Tak tried to read Adam’s expressionless expression as Phoebe helped him to his feet. “You…think?” he said. “Didn’t get…a good…look at him.”
“How did you know he was going to be there?”
“I had no…idea. Just good…timing.”
They didn’t believe him. He was glad they hadn’t seen what he’d seen just before Adam tried to launch him into orbit. Karen, at the wheel of the car that sped Martinsburg away.
“You’re…kidding.”
“When have you…known me…to kid?”
“You aren’t going to tell us anything, are you?”
“What’s…to tell?”
Adam and Phoebe exchanged a look, then resumed staring at him, suspicion etched onto their faces. It was Phoebe who softened first.

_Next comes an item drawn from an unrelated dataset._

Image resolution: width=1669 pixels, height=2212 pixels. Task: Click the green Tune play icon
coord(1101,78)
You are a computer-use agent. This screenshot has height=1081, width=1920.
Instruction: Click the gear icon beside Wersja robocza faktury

“Tak, I want to find my dog,” she said. “But I have wonderful news. Karen survived the night you went into the lake. She’s okay.”
“She…did?” Tak said, forcing his mouth into an approximation of a smile, and not the one he usually wore to terrify the beating hearts. “Somehow…I always…knew it.”
They heard a sharp bark behind them.
“What…the?” Adam said.
Popeye and Tayshawn were walking toward them, Gar curled up comfortably in the crook of Popeye’s arm, his furry little body pressed against his bony ribcage.
“Hey, Phoebe…Adam,” Tayshawn
called, waving. Tak lifted his index finger to his lips, kissing his knucklebone.
Tayshawn nodded, almost imperceptibly. “How’s life among…the living?”
Gargoyle yapped again, and Popeye was almost gentle as he handed him over to Phoebe.
“Aw,” he said. “There goes my…midnight…snack.”
Phoebe clutched Gargoyle tighter, but not before the dog’s little tongue licked out across Popeye’s flippered hand.
“We…wondered…if you thought…it was safe…to leave…the lake,” Tak said, hoping that Popeye didn’t run his mouth.
“Um, no,” Phoebe answered. “Not yet.”
“I…wouldn’t,” Adam said. “How…is…everyone?” He looked at Popeye’s flipper hand, frowning.
“Wet,” Popeye said, and forced out a high stream of giggles.
“They’re fine,” Tayshawn said. “A little…bored, maybe, but…fine. Everyone’s…together in this…sunken…fishing…hut. Everybody but…Mal. He’s still…meditating…on a…rock.”
Tayshawn’s hair rasped against the cracking leather of his jacket.
“He’s…waiting…for God…to speak…to him.” From the corner of his eye he could see Phoebe shivering. The dog was squirming in her embrace, and he could hear her teeth chattering as she tried to calm it down.
“Adam,” he said. “What…of…George?”
He knew the answer already from his talk with Karen, but it was the question that Adam would expect.
The larger boy shook his head. “He didn’t…make it. I’m…sorry, Tak.”
“How’s…Colette?” Tayshawn said. “And…Melissa?”
“Williams,” Popeye added, drawing the final syllable of Tommy’s name into a long sibilant hiss.
Tak watched Phoebe bend low to release her dog, the leash wrapped securely around her hand. She hesitated a moment and then reached down for something in the snow. Adam was telling Tayshawn and Popeye all about Tommy’s efforts in the nation’s capital.